▸ **Records provided**
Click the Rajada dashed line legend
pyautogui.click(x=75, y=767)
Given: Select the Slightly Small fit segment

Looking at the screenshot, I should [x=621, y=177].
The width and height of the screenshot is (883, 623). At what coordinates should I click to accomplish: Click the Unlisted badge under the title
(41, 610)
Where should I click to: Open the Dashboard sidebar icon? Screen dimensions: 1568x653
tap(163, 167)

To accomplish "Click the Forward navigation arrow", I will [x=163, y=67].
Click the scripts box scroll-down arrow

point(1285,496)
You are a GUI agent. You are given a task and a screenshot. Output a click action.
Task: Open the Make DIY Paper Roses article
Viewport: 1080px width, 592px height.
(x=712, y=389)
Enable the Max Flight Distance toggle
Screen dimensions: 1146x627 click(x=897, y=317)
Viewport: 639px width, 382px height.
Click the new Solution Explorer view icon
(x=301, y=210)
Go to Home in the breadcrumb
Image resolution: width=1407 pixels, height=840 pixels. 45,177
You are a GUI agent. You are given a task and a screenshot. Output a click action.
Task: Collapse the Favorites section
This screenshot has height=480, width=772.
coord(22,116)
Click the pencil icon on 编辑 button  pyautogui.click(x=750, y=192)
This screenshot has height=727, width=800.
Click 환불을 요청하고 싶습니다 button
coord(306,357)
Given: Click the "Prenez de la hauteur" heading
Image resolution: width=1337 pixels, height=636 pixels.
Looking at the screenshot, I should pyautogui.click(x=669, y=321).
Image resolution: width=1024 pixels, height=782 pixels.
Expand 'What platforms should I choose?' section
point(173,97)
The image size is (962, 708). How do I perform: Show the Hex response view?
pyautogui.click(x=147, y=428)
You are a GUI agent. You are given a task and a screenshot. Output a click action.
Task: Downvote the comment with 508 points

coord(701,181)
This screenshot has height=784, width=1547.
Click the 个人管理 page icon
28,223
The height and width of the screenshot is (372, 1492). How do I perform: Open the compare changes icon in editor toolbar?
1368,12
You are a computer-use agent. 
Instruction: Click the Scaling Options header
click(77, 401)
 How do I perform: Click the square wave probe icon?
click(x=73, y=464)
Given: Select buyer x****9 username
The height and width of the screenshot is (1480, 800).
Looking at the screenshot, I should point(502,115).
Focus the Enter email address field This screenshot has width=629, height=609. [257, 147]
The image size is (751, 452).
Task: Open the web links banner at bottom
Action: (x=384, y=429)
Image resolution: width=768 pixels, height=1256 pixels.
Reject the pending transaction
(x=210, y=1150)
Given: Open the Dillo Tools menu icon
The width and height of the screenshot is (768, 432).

▸ **Work instruction**
Could you retype all of the material word for word?

▸ **Response for this exercise**
Click the Rajada dashed line legend
pyautogui.click(x=75, y=767)
Given: Select the Slightly Small fit segment

Looking at the screenshot, I should [x=621, y=177].
The width and height of the screenshot is (883, 623). At what coordinates should I click to accomplish: Click the Unlisted badge under the title
(41, 610)
Where should I click to: Open the Dashboard sidebar icon? Screen dimensions: 1568x653
tap(163, 167)

To accomplish "Click the Forward navigation arrow", I will [x=163, y=67].
Click the scripts box scroll-down arrow

point(1285,496)
You are a GUI agent. You are given a task and a screenshot. Output a click action.
Task: Open the Make DIY Paper Roses article
Viewport: 1080px width, 592px height.
(x=712, y=389)
Enable the Max Flight Distance toggle
Screen dimensions: 1146x627 click(x=897, y=317)
Viewport: 639px width, 382px height.
Click the new Solution Explorer view icon
(x=301, y=210)
Go to Home in the breadcrumb
Image resolution: width=1407 pixels, height=840 pixels. 45,177
You are a GUI agent. You are given a task and a screenshot. Output a click action.
Task: Collapse the Favorites section
This screenshot has height=480, width=772.
coord(22,116)
Click the pencil icon on 编辑 button  pyautogui.click(x=750, y=192)
This screenshot has height=727, width=800.
Click 환불을 요청하고 싶습니다 button
coord(306,357)
Given: Click the "Prenez de la hauteur" heading
Image resolution: width=1337 pixels, height=636 pixels.
Looking at the screenshot, I should pyautogui.click(x=669, y=321).
Image resolution: width=1024 pixels, height=782 pixels.
Expand 'What platforms should I choose?' section
point(173,97)
The image size is (962, 708). How do I perform: Show the Hex response view?
pyautogui.click(x=147, y=428)
You are a GUI agent. You are given a task and a screenshot. Output a click action.
Task: Downvote the comment with 508 points

coord(701,181)
This screenshot has height=784, width=1547.
Click the 个人管理 page icon
28,223
The height and width of the screenshot is (372, 1492). How do I perform: Open the compare changes icon in editor toolbar?
1368,12
You are a computer-use agent. 
Instruction: Click the Scaling Options header
click(77, 401)
 How do I perform: Click the square wave probe icon?
click(x=73, y=464)
Given: Select buyer x****9 username
The height and width of the screenshot is (1480, 800).
Looking at the screenshot, I should point(502,115).
Focus the Enter email address field This screenshot has width=629, height=609. [257, 147]
The image size is (751, 452).
Task: Open the web links banner at bottom
Action: (x=384, y=429)
Image resolution: width=768 pixels, height=1256 pixels.
Reject the pending transaction
(x=210, y=1150)
Given: Open the Dillo Tools menu icon
The width and height of the screenshot is (768, 432).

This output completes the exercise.